*WHAT YOU NEED TO DO*:
Please retype the Volcano review word for word, everything from "The movie's premise" down to "hell down there.".

*TEXT SECTION*:
━━━━━━

VOLCANO
RATING: **1/2 (out of ****)
20th Century Fox / 1:45 / 1997 / PG-13 (violence, language, disaster intensity) Cast: Tommy Lee Jones; Anne Heche; Don Cheadle; John Corbett; Keith David; Gaby Hoffmann; Jacqui Kim; John Carroll Lynch Director: Mick Jackson Screenplay: Jerome Armstrong; Billy Ray
The official summer movie season has begun -- in April, no less -- with the release of "Volcano," the first big-budget disaster movie since, oh, February's "Dante's Peak" ... also a film where eruption plays a major role. Because "Peak" explored very similar territory sooner (and better), "Volcano," while somewhat good on its own terms, pretty much falls into a slight category: Same taste, less filling.
The movie's premise has potential -- a vent in the earth's plates has allowed magma to begin rising towards the crust, scenic Los Angeles to be exact. Tommy Lee Jones plays Mike Roark, the head of an emergency crew that's already on edge because of recent, intense quakes. It certainly doesn't help matters that some strange activity in L.A.'s underground has nuked a team of workers. We, of course, know why it's hotter than hell down there.

━━━━━━

*DATASET EXCERPT*:
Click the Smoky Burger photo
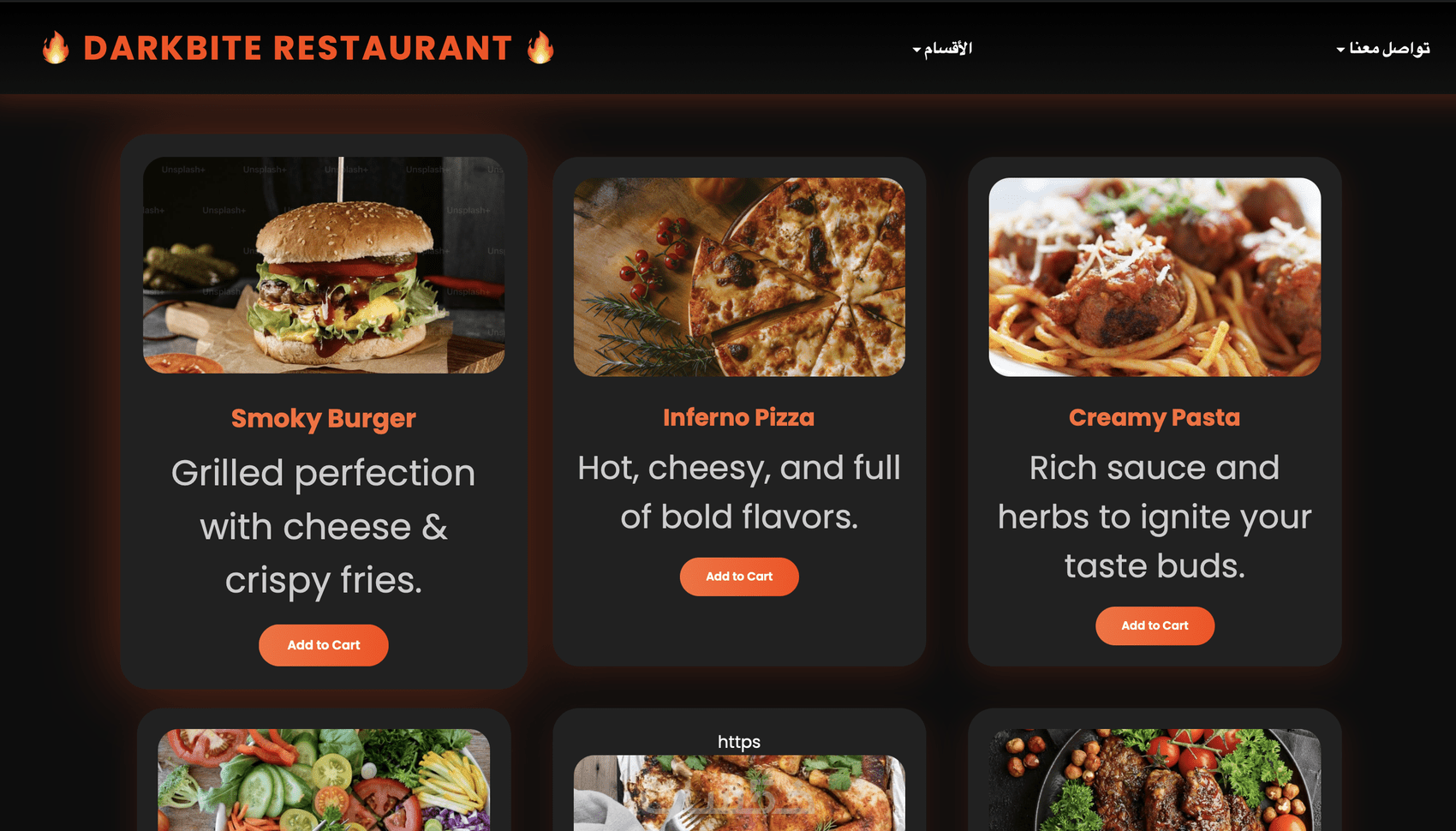Viewport: 1456px width, 831px height. coord(324,265)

━━━━━━

*COMPLETED TASK*:
The movie's premise has potential -- a vent in the earth's plates has allowed magma to begin rising towards the crust, scenic Los Angeles to be exact. Tommy Lee Jones plays Mike Roark, the head of an emergency crew that's already on edge because of recent, intense quakes. It certainly doesn't help matters that some strange activity in L.A.'s underground has nuked a team of workers. We, of course, know why it's hotter than hell down there.